Après plus de cinq ans d’utilisation quasi exclusive de l’iPad comme machine principale, je peux dire que ce n’est pas un compromis, c’est un choix affirmé. J’ai trouvé un environnement de travail cohérent, stable, léger, mobile — mais aussi profond, structuré, puissant, dès lors qu’on s’appuie sur les bons outils et la bonne architecture de travail.

L’iPad réussit un véritable tour de force : il est à la fois une machine de production sérieuse, capable d’accompagner des développeurs expérimentés dans des workflows complexes… et une machine accessible, intuitive, fluide, que n’importe qui peut prendre en main sans formation, pour écrire un mail, naviguer sur le web, prendre des notes, ou faire du montage vidéo.
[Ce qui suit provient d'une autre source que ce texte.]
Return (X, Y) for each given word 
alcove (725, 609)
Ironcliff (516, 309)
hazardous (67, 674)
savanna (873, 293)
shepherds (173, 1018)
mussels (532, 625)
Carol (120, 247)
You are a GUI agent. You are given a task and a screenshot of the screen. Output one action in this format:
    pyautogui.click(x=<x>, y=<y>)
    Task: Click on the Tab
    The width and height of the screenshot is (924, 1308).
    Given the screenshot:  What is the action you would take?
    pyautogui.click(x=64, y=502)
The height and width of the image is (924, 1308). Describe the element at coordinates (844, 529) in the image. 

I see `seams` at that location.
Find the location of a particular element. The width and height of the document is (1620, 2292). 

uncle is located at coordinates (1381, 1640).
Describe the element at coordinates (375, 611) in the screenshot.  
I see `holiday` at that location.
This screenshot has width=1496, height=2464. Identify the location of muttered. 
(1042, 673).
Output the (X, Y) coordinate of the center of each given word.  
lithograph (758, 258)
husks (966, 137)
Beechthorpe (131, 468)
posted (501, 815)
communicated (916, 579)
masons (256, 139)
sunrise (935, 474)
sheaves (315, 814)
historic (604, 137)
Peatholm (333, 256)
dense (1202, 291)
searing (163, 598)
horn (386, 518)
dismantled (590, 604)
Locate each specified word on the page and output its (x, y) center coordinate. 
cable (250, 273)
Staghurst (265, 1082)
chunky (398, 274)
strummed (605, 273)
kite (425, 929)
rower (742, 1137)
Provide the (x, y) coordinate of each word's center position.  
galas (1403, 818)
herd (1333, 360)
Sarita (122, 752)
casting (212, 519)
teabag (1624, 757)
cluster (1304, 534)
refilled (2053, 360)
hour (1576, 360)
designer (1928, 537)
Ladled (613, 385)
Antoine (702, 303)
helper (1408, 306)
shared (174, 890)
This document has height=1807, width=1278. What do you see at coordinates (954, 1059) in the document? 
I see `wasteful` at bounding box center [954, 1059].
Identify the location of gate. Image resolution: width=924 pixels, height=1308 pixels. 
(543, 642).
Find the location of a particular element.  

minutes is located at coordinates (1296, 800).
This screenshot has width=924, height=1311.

Et même dans le domaine du développement natif, on voit les premiers signes d’ouverture : Swift Playgrounds permet déjà de coder et de compiler des apps iOS directement depuis l’iPad. Ce n’est pas encore l’environnement de travail idéal pour des projets professionnels natifs, mais le mouvement est là, progressif, à la manière d’Apple : sans casser ce qui fonctionne, en affinant.

Avec iPadOS 26, Apple continue d’ouvrir des portes tout en préservant l’essence même de la tablette : une interface directe, réactive, sans complexité inutile. Et c’est peut-être là le plus grand accomplissement : avoir su évoluer sans se trahir.

C’est une plateforme à part entière.

Et pour moi, c’est l’évolution la plus aboutie à ce jour de l’ordinateur personnel. « A computer for the rest of us », 40 ans plus tard.